-------- SELECTED PASSAGE

When configuring WAN interface to connect to the public internet:

  • Enable the server in NAT Firewall mode, preferably with Stealth DMZ. In stealth mode, the WAN interface does not respond to “pings” from other devices.

Remote phones

Password protection is very important to avoid fraudulent attacks on remote phones. Implement the following practices when installing an Allworx remote phone:

  • Use a strong password for the phone administration password. DO NOT use simple passwords such as “1234″ or “Allworx”, (Home > Servers > VoIP > modify > Phone Administration Password).
  • Use a strong password for the Plug ‘n’ Play Secret Key. DO NOT use simple passwords such as “1234″ or “Allworx”. (Home > Servers > VoIP > modify > Plug ‘n’ Play Secret Key).
  • Use proper firewall protection to connect remote Allworx phones to the public Internet. Allworx handsets provide web access to important information, including its login credentials and SIP Registration password. Phones with weak Phone Administration Passwords can easily have the SIP Registration passwords stolen.

----------------

→ **REQUIRED ACTIONS**
**a.** Give the part of the remote-phone guidance that begins at the words "Password protection is" and ends after "Registration passwords stolen." again, substituting "complex password" for "strong password".
**b.** Set down all of the records word for word, from the first line to the last, and leave out the pictures.
The records come from a source unrelated to the remote-phone guidance.

-------- EXERCISE MATERIALS

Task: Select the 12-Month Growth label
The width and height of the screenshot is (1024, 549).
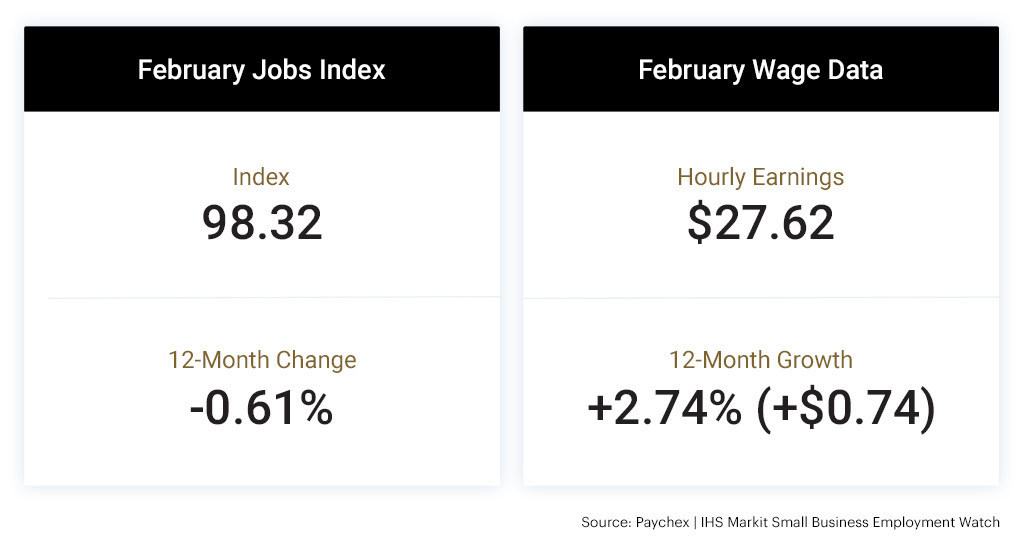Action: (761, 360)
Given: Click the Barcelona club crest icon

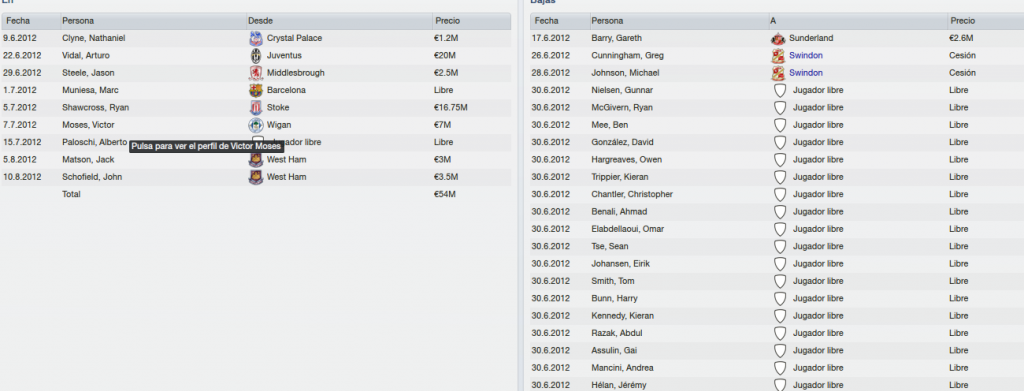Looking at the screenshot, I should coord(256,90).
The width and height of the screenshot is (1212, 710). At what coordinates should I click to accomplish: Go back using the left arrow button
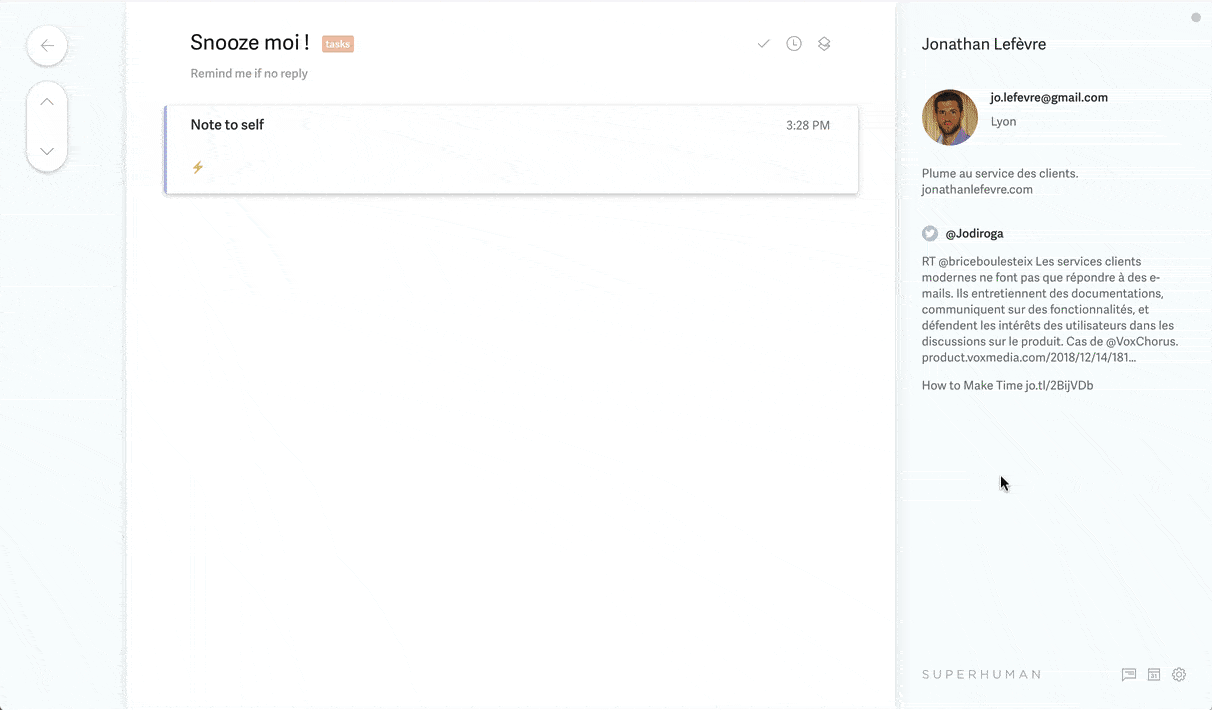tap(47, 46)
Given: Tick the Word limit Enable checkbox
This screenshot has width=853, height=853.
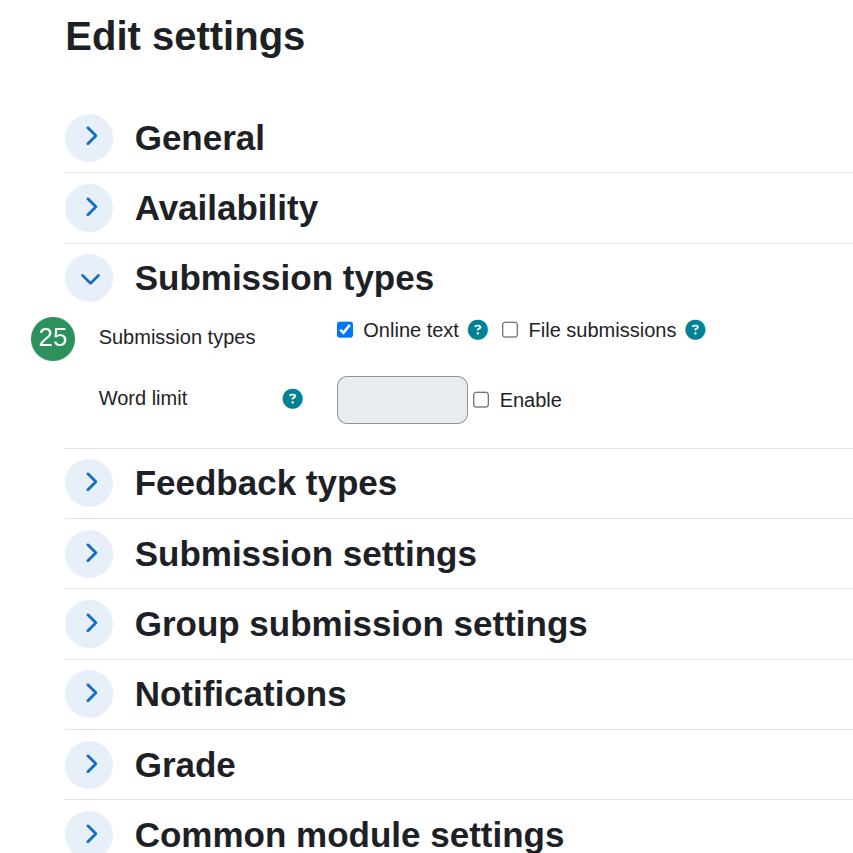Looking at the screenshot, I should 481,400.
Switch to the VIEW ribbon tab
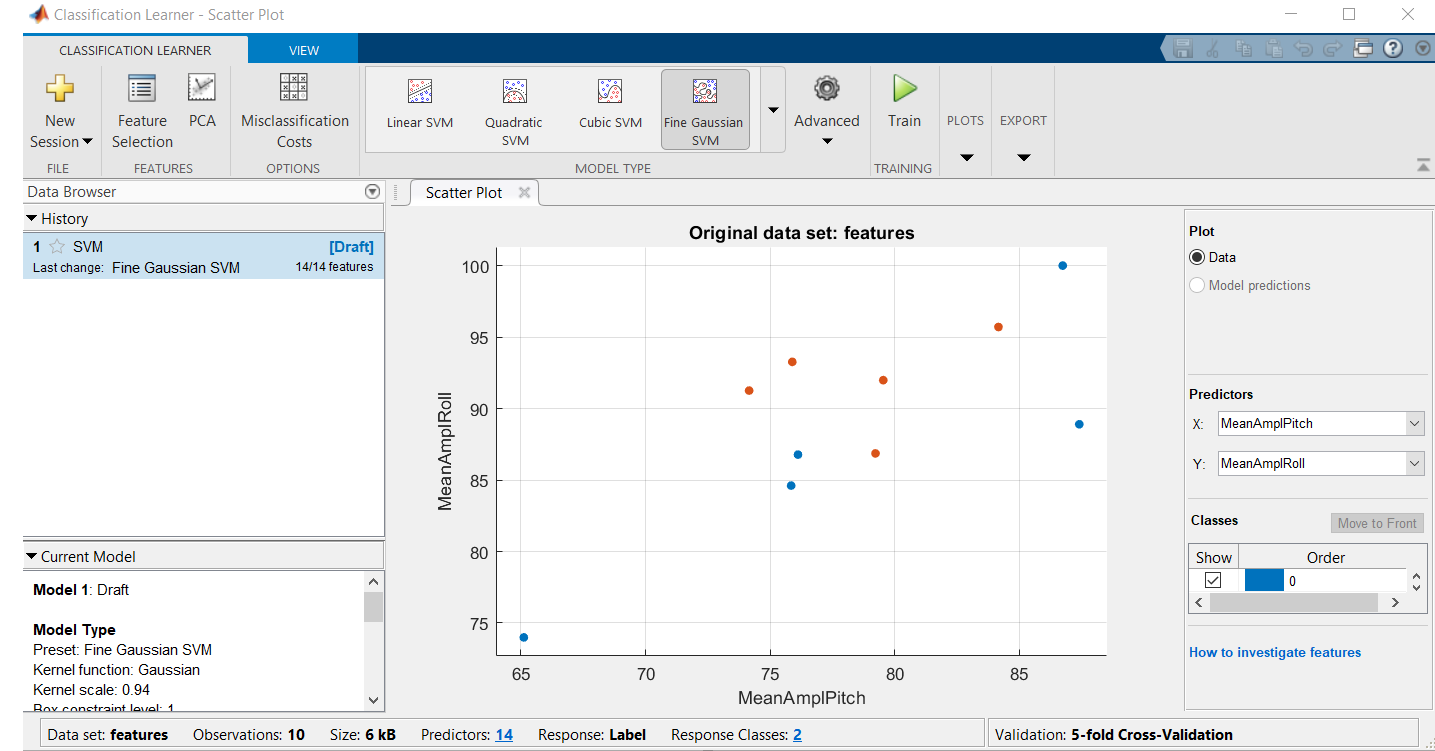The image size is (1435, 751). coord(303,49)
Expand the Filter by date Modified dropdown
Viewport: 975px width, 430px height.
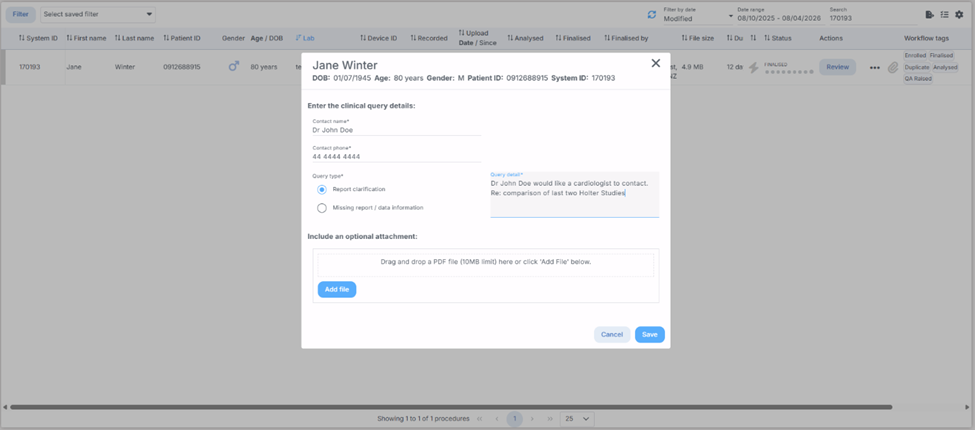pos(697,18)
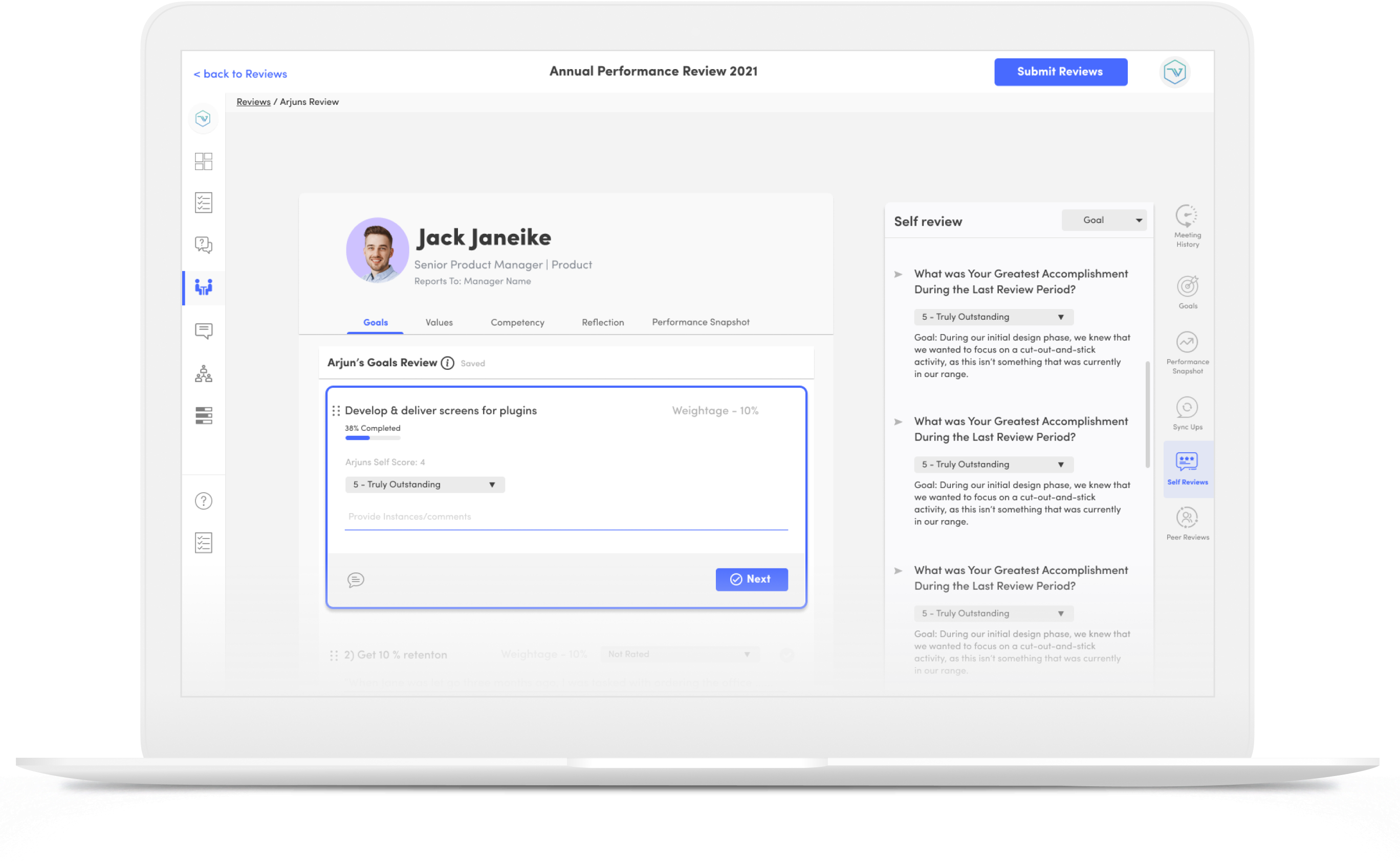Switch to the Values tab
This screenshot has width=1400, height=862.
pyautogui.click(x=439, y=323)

----------------

→ **IN RESPONSE**
**a.**
Password protection is very important to avoid fraudulent attacks on remote phones. Implement the following practices when installing an Allworx remote phone:

  • Use a complex password for the phone administration password. DO NOT use simple passwords such as “1234″ or “Allworx”, (Home > Servers > VoIP > modify > Phone Administration Password).
  • Use a complex password for the Plug ‘n’ Play Secret Key. DO NOT use simple passwords such as “1234″ or “Allworx”. (Home > Servers > VoIP > modify > Plug ‘n’ Play Secret Key).
  • Use proper firewall protection to connect remote Allworx phones to the public Internet. Allworx handsets provide web access to important information, including its login credentials and SIP Registration password. Phones with weak Phone Administration Passwords can easily have the SIP Registration passwords stolen.

**b.**
Task: Select the 12-Month Growth label
The width and height of the screenshot is (1024, 549).
Action: (761, 360)
Given: Click the Barcelona club crest icon

Looking at the screenshot, I should coord(256,90).
The width and height of the screenshot is (1212, 710). At what coordinates should I click to accomplish: Go back using the left arrow button
tap(47, 46)
Given: Tick the Word limit Enable checkbox
This screenshot has width=853, height=853.
Looking at the screenshot, I should 481,400.
Switch to the VIEW ribbon tab
The image size is (1435, 751). coord(303,49)
Expand the Filter by date Modified dropdown
Viewport: 975px width, 430px height.
pos(697,18)
Switch to the Values tab
This screenshot has width=1400, height=862.
pyautogui.click(x=439, y=323)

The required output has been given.